Ryan spoke to the negative culture, telling West Virginia Public Broadcasting that “we’ve got schools against schools and we’ve hurt relations. We’ve hurt coach to coach relations, administrator to administrator relations, and community to community.”
The question of open transfers goes to the heart of the meaning and purpose of high school sports, especially in a rural and sparsely populated state where many communities follow their fortunes intently.
Delegate Kathie Hess Crouse (R-Putnam) opposed the repeal. From the school choice point of view, individual student-athletes, and non athlete students as well should have the freedom to move schools. School choice advocates in this sense emphasize that open transfers encourage schools to work harder to meet student and parent needs.

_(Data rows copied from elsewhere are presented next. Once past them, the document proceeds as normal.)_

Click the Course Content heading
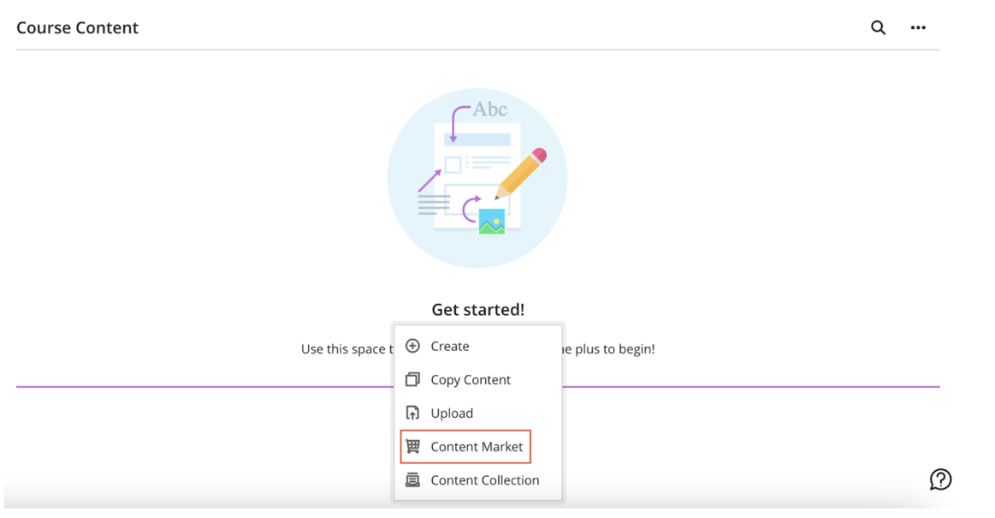Viewport: 995px width, 518px height. coord(77,27)
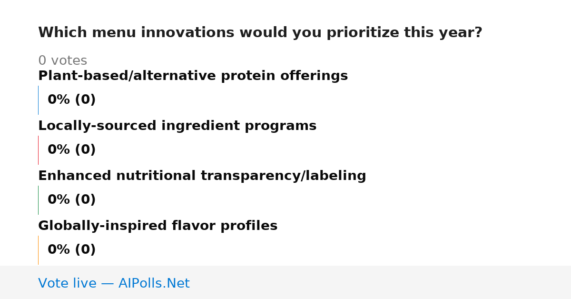Click result text under Locally-sourced programs
This screenshot has width=571, height=299.
[x=71, y=150]
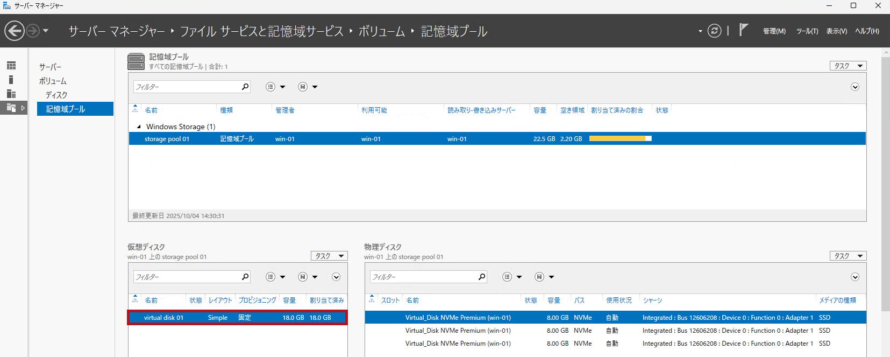Viewport: 890px width, 357px height.
Task: Collapse the Windows Storage (1) group
Action: (x=139, y=127)
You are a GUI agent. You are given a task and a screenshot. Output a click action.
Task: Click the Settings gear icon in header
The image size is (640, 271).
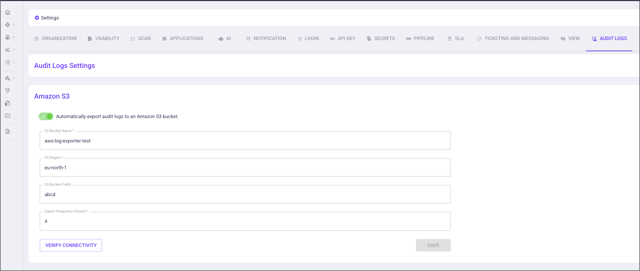coord(37,18)
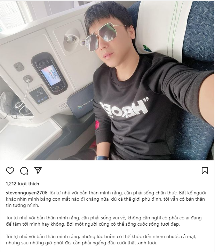Click the last caption paragraph about cười thật xinh tươi

click(x=101, y=240)
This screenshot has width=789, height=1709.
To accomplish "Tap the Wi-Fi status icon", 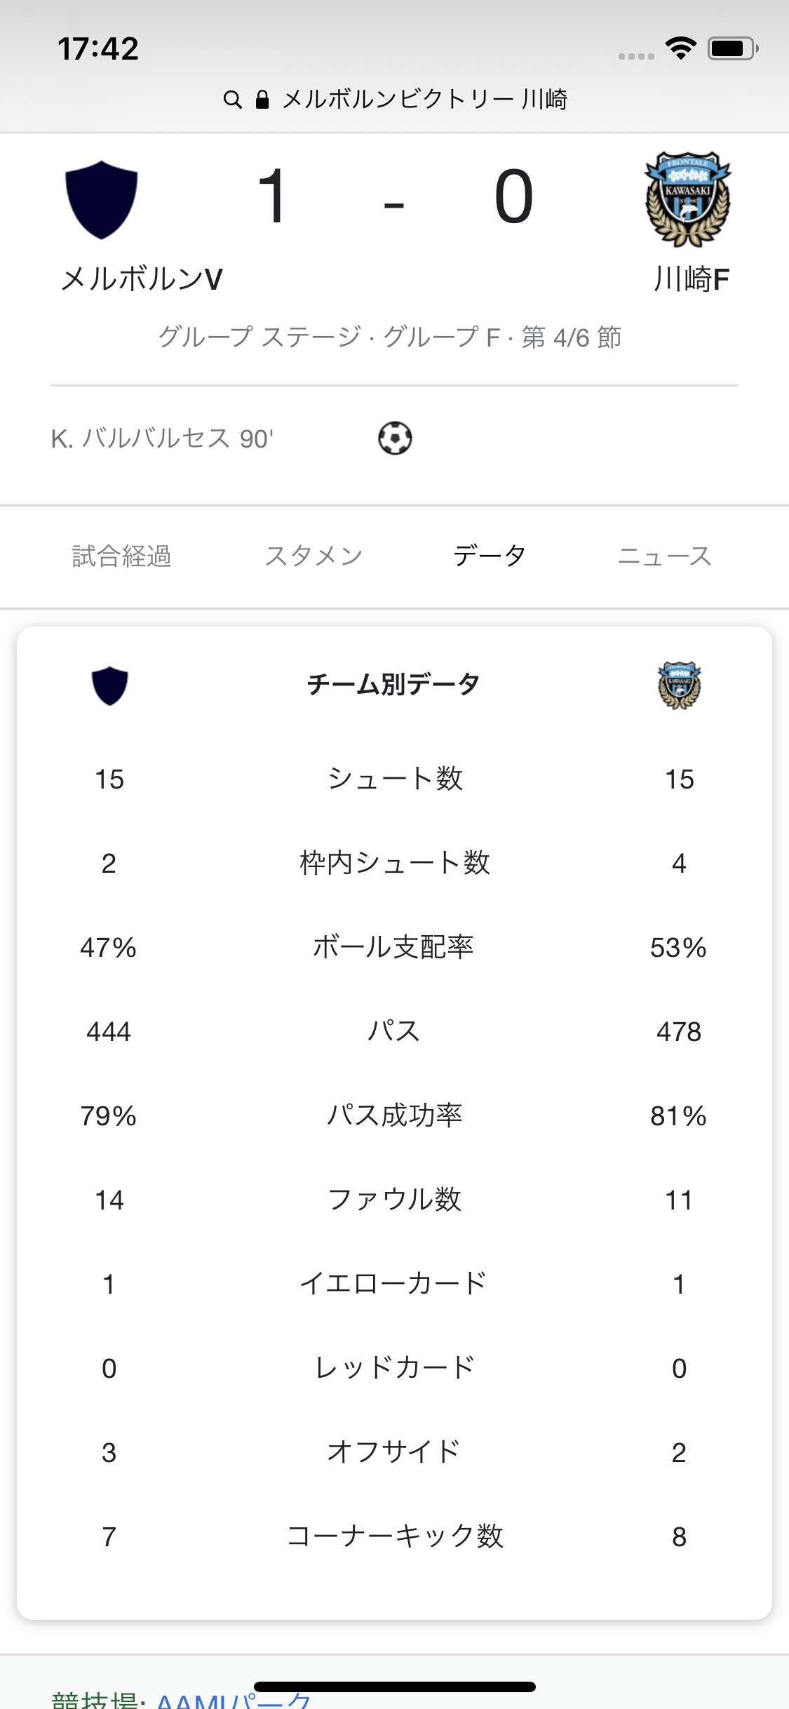I will [680, 48].
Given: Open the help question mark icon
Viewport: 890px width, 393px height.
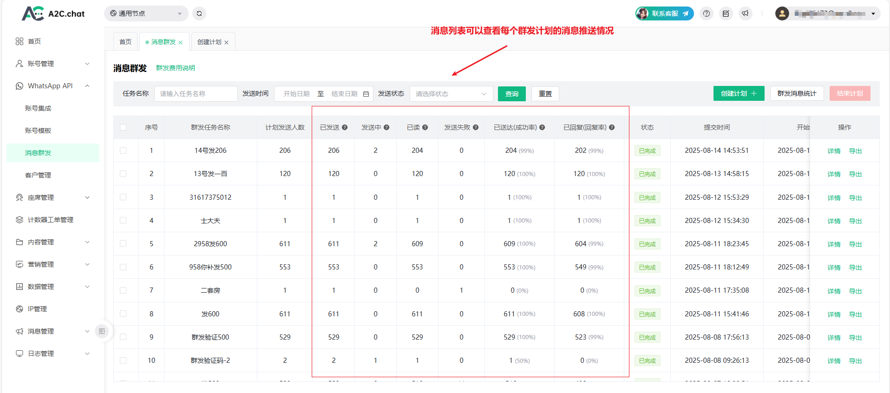Looking at the screenshot, I should click(707, 13).
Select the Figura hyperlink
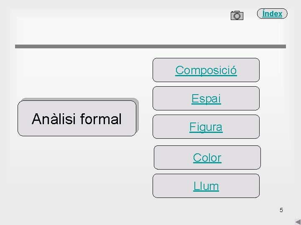Image resolution: width=301 pixels, height=225 pixels. coord(206,127)
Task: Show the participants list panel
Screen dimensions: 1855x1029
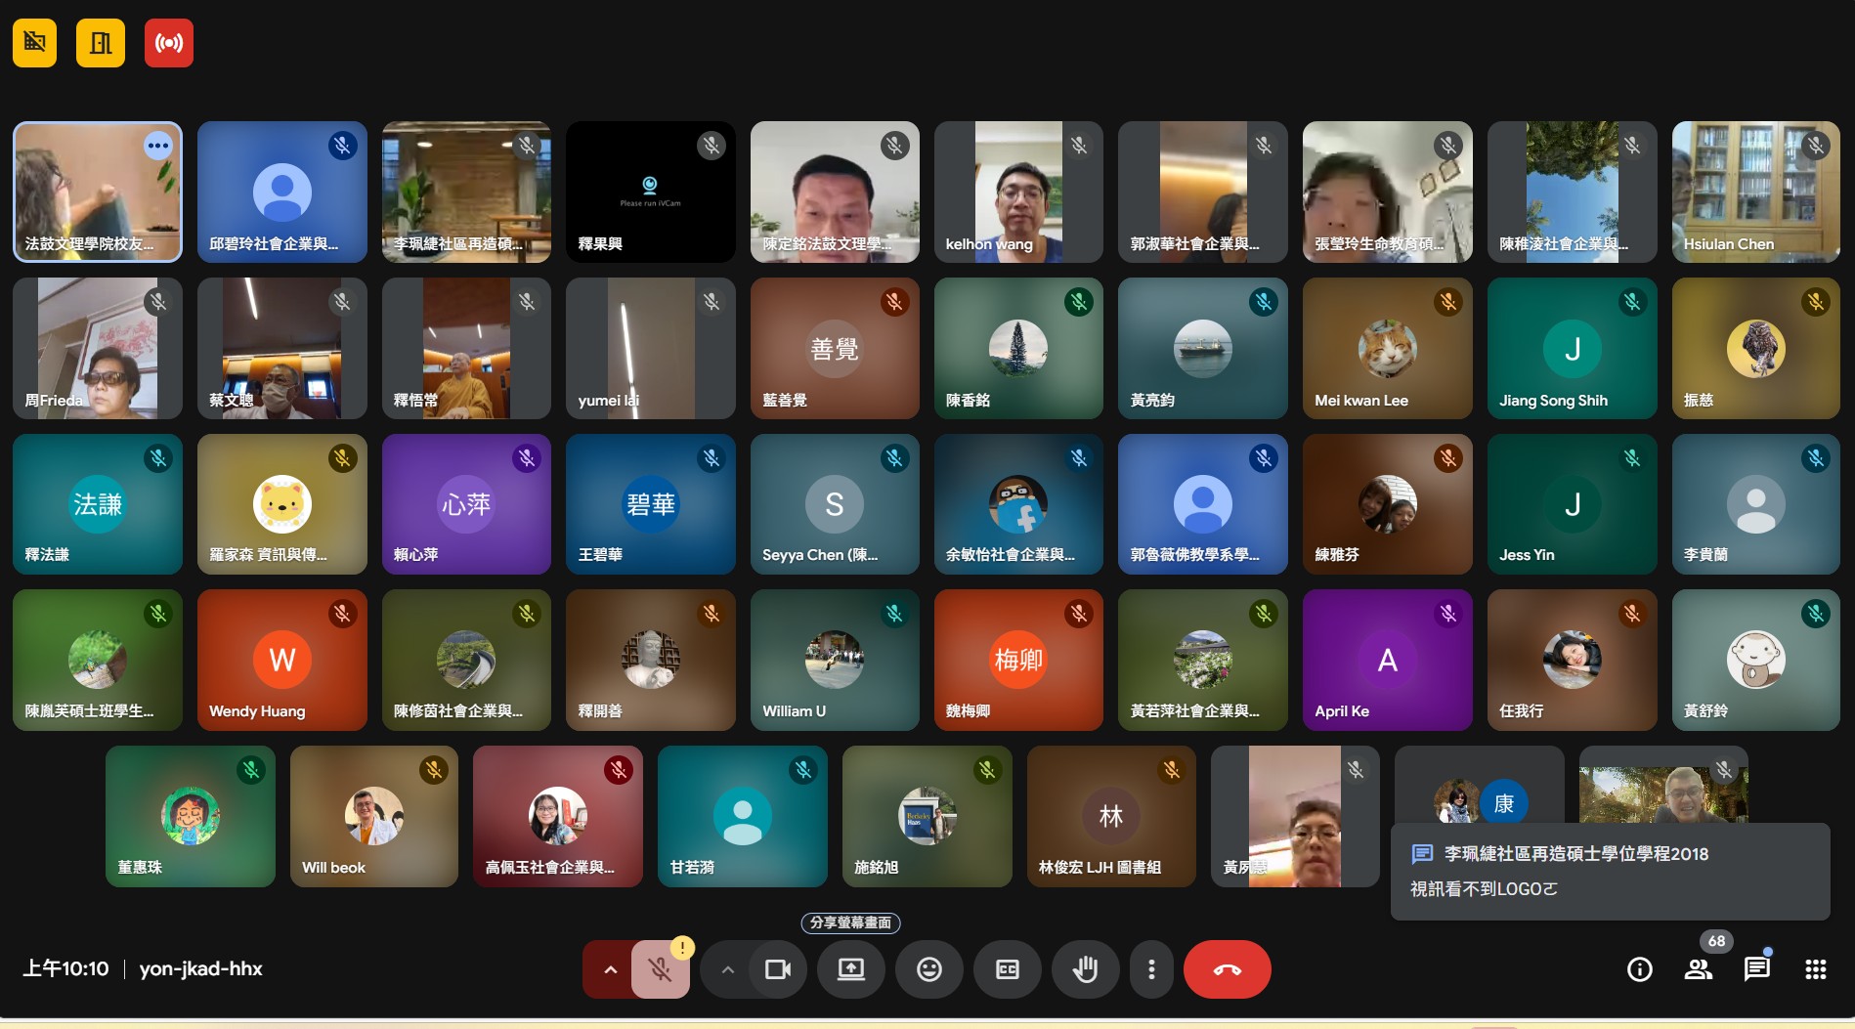Action: pyautogui.click(x=1698, y=969)
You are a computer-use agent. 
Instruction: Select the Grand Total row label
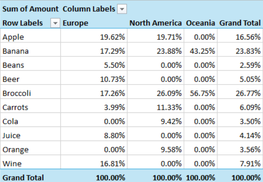23,177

She was quoted by WSAZ, saying “our students need to have the opportunity that if a school is not meeting their needs, no matter what those needs are, they should be able to transfer to another school.”
Jay Hesse, Frankfort High School athletic director, emphasized the importance of the teams and players to community to the State Senate. “School and community pride is built when students grow up in a program and represent the school and community they’ve always called home.”
He added “whenever old people like me get together and say ‘hey, this freshman is pretty good.’ That’s what high school sports should be all about.”
State Senator Rollan Roberts praised the move as an example that the State Legislature can “come back and fix it,” but warned that the body expected the WVSSAC to take up improving the rules on their own to provide “wiggle room in these areas” as opposed to a blanket policy.
“Repeal takes us back there, but you should not take us back there,” he told WV Public Broadcasting, “we don’t want to repeat history with that.”